= TASK DESCRIPTION =
Give the entries back exactly as they stand, but without pictures.

= MATERIAL PROVIDED =
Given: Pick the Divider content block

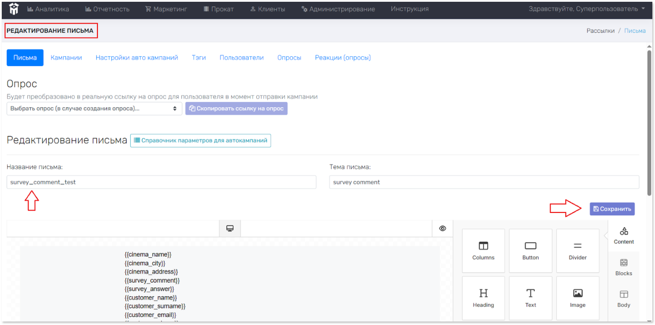Looking at the screenshot, I should click(578, 251).
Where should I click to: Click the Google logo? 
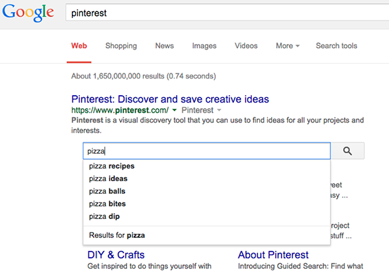pos(28,13)
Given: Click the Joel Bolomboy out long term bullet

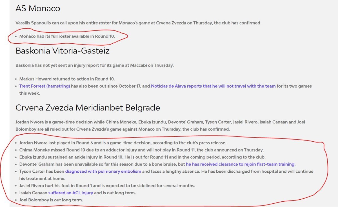Looking at the screenshot, I should pos(51,200).
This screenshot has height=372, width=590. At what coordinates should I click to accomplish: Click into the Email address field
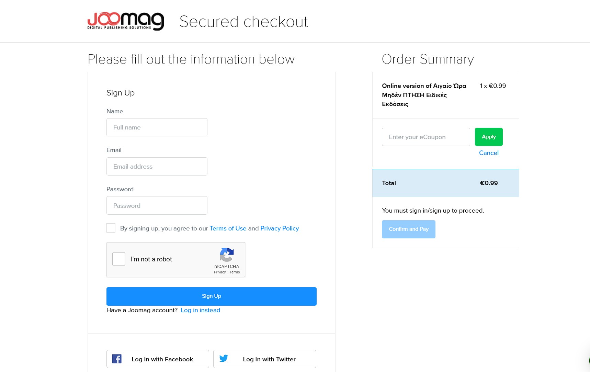pos(157,167)
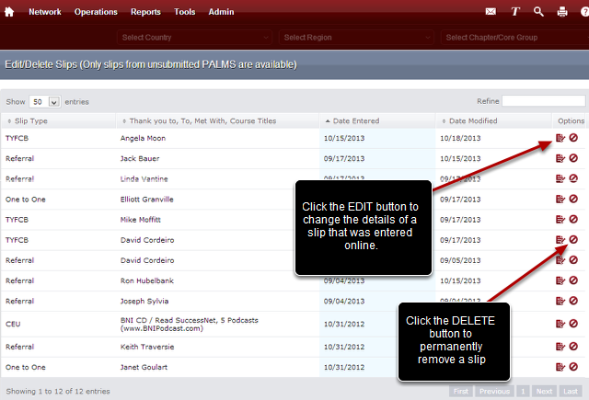The height and width of the screenshot is (400, 589).
Task: Delete the Janet Goulart One to One slip
Action: point(573,367)
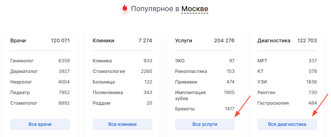Open the Дерматолог doctors link
The height and width of the screenshot is (137, 331).
(x=24, y=71)
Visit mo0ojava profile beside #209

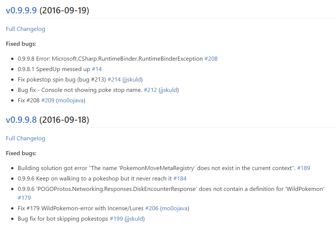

= COMPLETED TASK =
Given: Pick the Divider content block

Looking at the screenshot, I should click(578, 251).
Where should I click to: Click the Google logo? 
pos(28,13)
Given: Click the Joel Bolomboy out long term bullet

Looking at the screenshot, I should pos(51,200).
This screenshot has height=372, width=590. At what coordinates should I click to accomplish: Click into the Email address field
pos(157,167)
The height and width of the screenshot is (400, 589).
Task: Delete the Janet Goulart One to One slip
Action: point(573,367)
Open the Дерматолог doctors link
The height and width of the screenshot is (137, 331).
(x=24, y=71)
Visit mo0ojava profile beside #209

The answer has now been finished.